Simple database-backed performance monitoring for your Rails app.
Add inner_performance
gem to your bundle
$ bundle add inner_performance
Install migrations
$ rails inner_performance:install:migrations
$ rails db:migrate
Mount UI in routes.rb
(don't forget to protect it!)
mount InnerPerformance::Engine, at: '/inner_performance'
inner_performance comes with some good defaults but in order to customize them, you have a following options available:
InnerPerformance.configure do |config|
config.sample_rates = {
# 2% of all the requests will be stored and analyzed. I would
# recommend keeping it low because otherwise your database will
# get full of events quite fast. It will also probably impact
# your app's performance. As an example: In a Spree shop with
# approx. 170 requests per minute, keeping it at default 2%
# provides me more than enough data to analyze and locate the
# bottlenecks.
'process_action.action_controller' => (Rails.env.production? ? 2 : 100),
# 100% of all the jobs will be stored and analyzed.
'perform.active_job' => 100
}
# For how long events should be stored. All the ones that exceeds
# this limit will be cleared out by InnerPerformance::CleanupJob.
config.events_retention = 1.week
# Used mostly by UI. Tells the UI what's the middle range when it
# comes to event duration. For the example below, all the durations
# between 0 and 200ms will be considered fast, all the ones between
# 200ms and 999ms will be considered medium and all above 999ms will
# be considered slow.
config.medium_duration_range = [200, 999]
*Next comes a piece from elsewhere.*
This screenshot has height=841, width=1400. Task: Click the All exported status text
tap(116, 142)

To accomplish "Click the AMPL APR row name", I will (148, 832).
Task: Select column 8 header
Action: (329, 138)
# Rules for ignoring an event. There are two rules applied by default:
# * sample_rates - operates on configured sample rate and drops events
# which do not got lucky when drawing a random number
# * InnerPerformance job namespace - we don't want to save events for
# the job that saves the events because that leeds to infinite loop.
# Better not remove this rule as it will lead to stack overflow.
config.ignore_rules.unshift(
proc { |event| !event.is_a?(ActiveSupport::Notifications::Event) }
)
end
To ensure optimal performance and avoid data bloat, remember to schedule the cleanup job:
InnerPerformance::CleanupJob.perform_later
- rails_performance - much better but depends on Redis
The gem is available as open source under the terms of the MIT License.